The elder William Beale Ramsey wrote 27 letters from Camps Meade, Maryland; Dodge, Iowa; Pike, Arkansas; and Greene, North Carolina, between 1917 and 1918. Some of the themes of Ramsey's letters include drill, gymnastics, trench, and rifle training; meningitis and quarantine at Camp Meade, the treatment of African American soldiers and officers, and war news—particularly when Black solders were involved (such as the receipt of French War Crosses by two men in May 1918).
William Beale Ramsey the younger sent 14 letters home largely from Camp Ashby, California, and from the Philippine Islands between 1942 and 1946. Some of the themes of Ramsey's correspondence included his participation in basketball and track, races and other sporting competitions stateside and in the Philippines, visits with friends and family in California, girlfriends and near-marriages, a National Football League game in Wyoming, and the destruction of Manila.

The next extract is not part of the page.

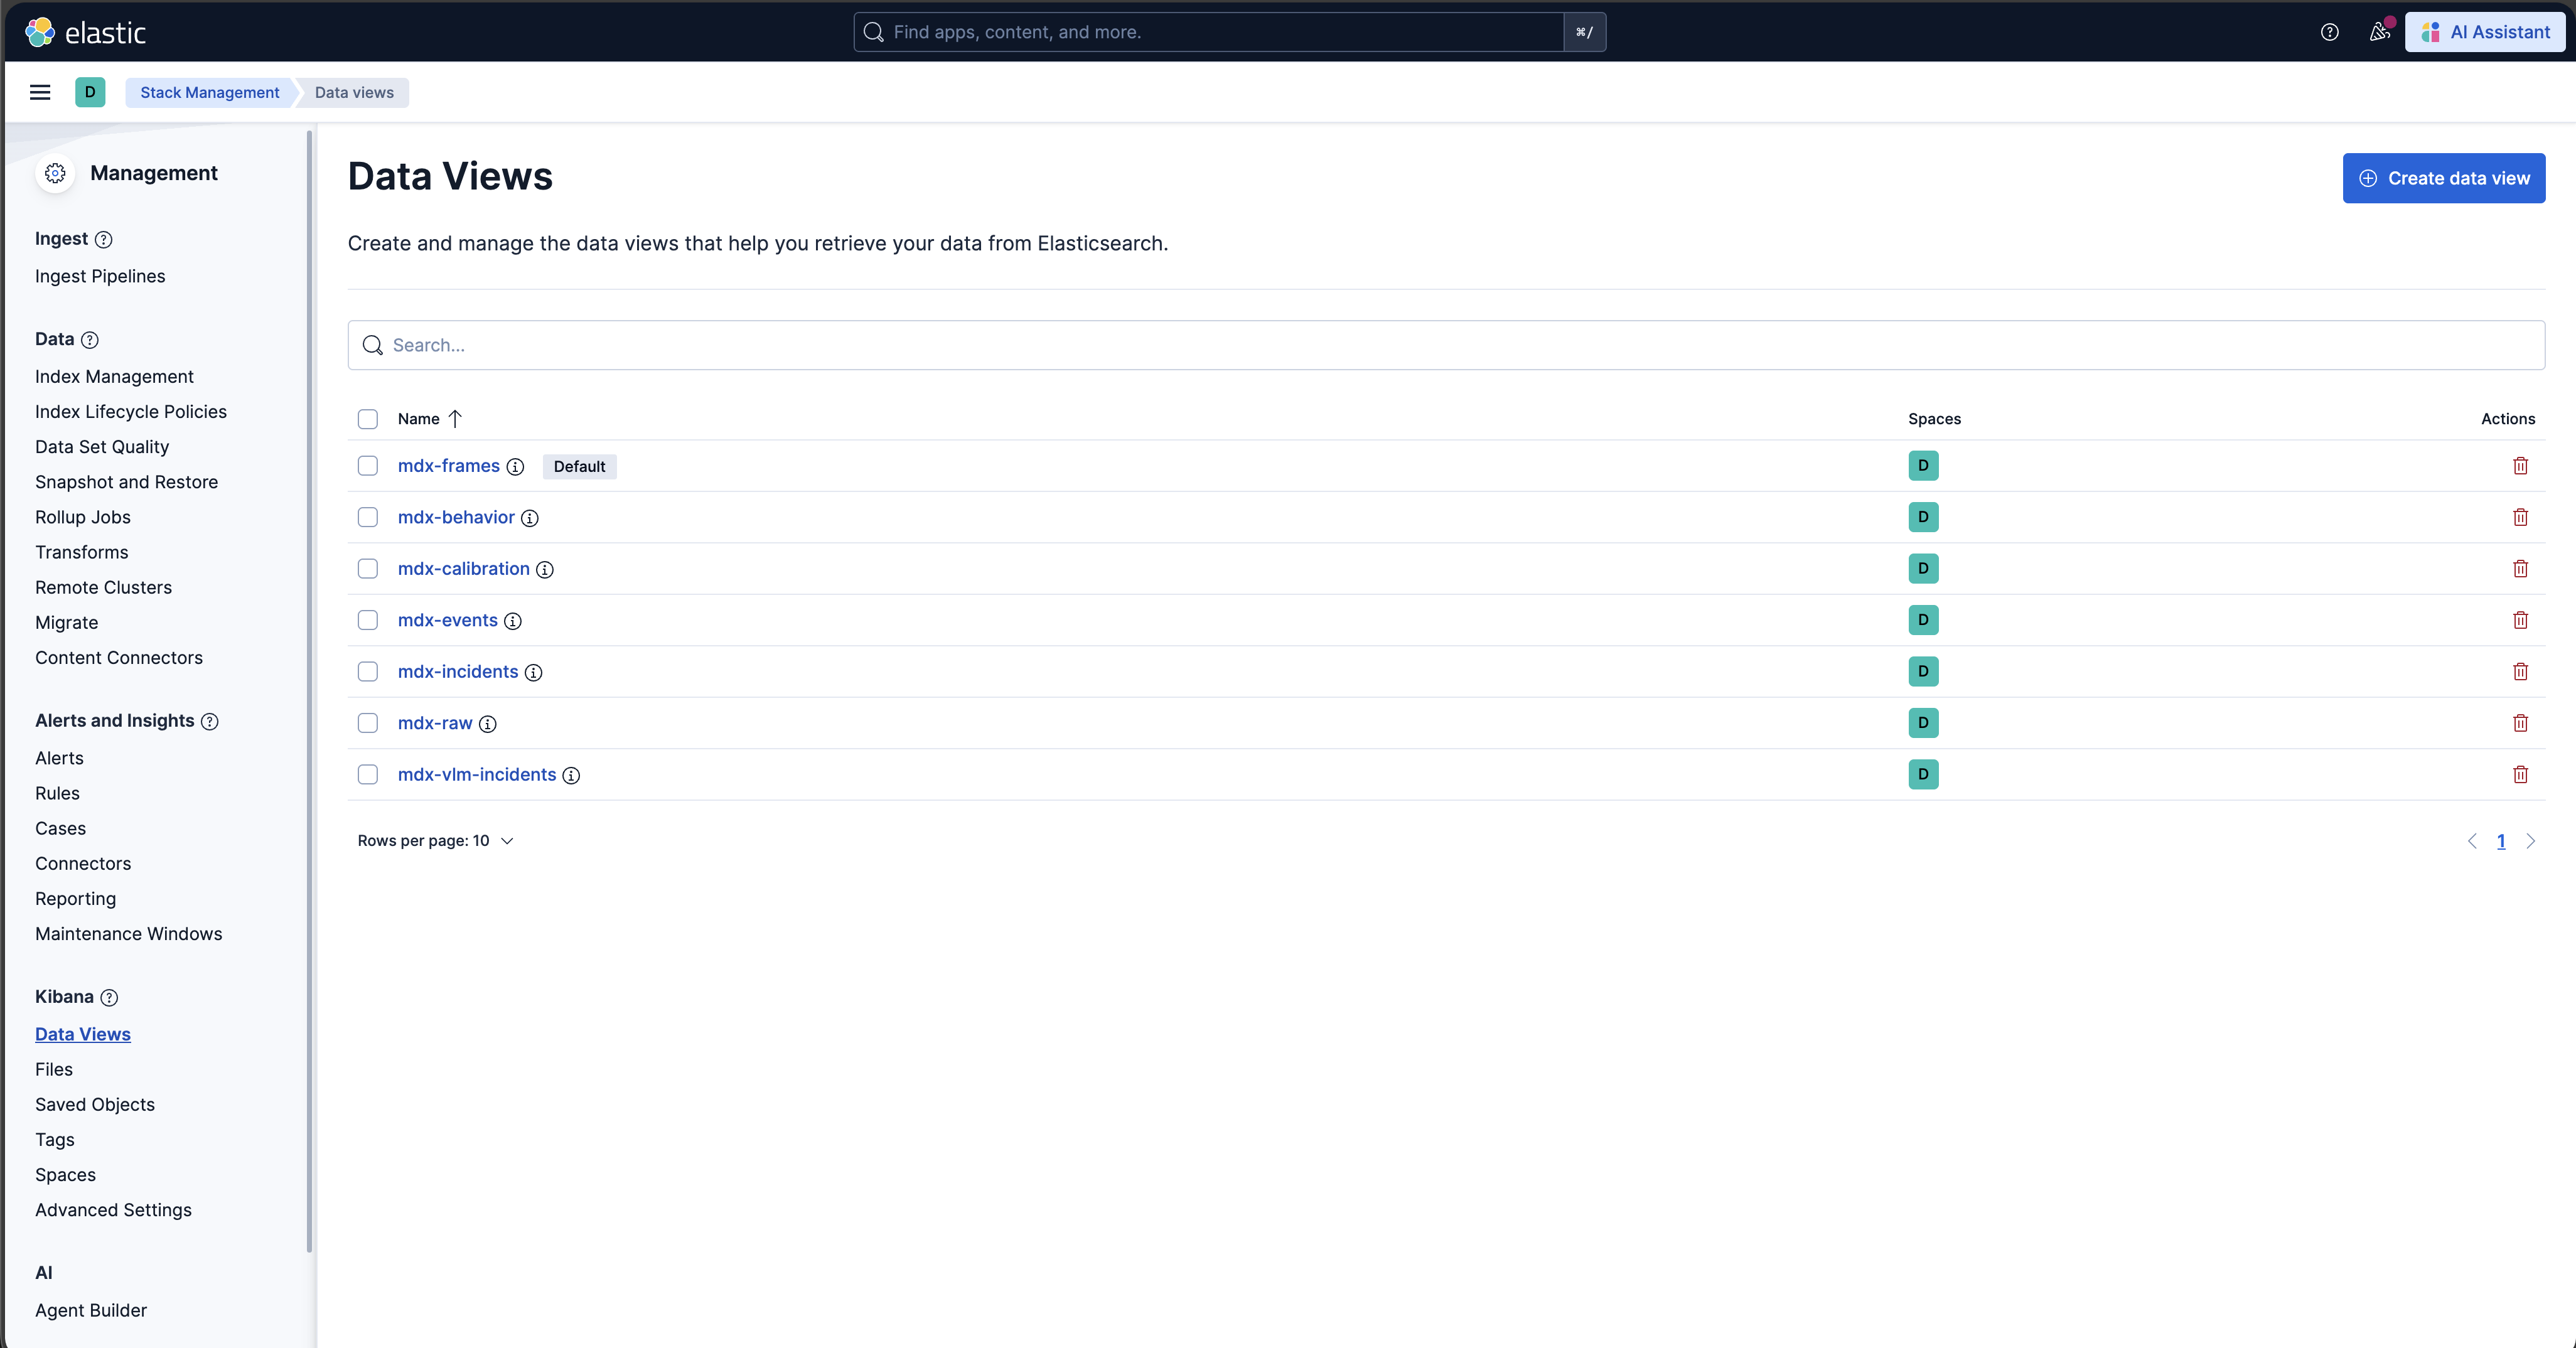Navigate to Index Management
2576x1348 pixels.
click(114, 376)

John Townshend "Jack Ramsey" sent around 20 letters to his family, largely from Keesler Field, Mississippi; MacDill Field, Florida; the Philippines; and islands of Japan, between 1943 and 1946. Among the chief themes in his letters are training and marksmanship, promotion, race relations stateside and in Japan, interactions between Japanese work crews and black solders versus the work crews and white soldiers, speaking basic Kapampangan, and his eagerness to leave the service and return home.
Pierce Theodore "Ted" Ramsey sent 16 letters home to his parents from Keesler Field, Mississippi, and Tuskegee, Alabama, between 1944 and 1945. Ramsey wrote about the Air Corps Technical School at Keesler Field, and his time at Tuskegee Airfield, training and teaching, and aspects of flight work (bombardiers, pilots, navigators, etc.).
Hazel T. Ramsey received around 25 additional letters and ephemeral items from friends, family, and organizations, between 1918 and 1945. See the Hazel T. Ramsey Family Papers Notes for information on the contents of many letters in the collection.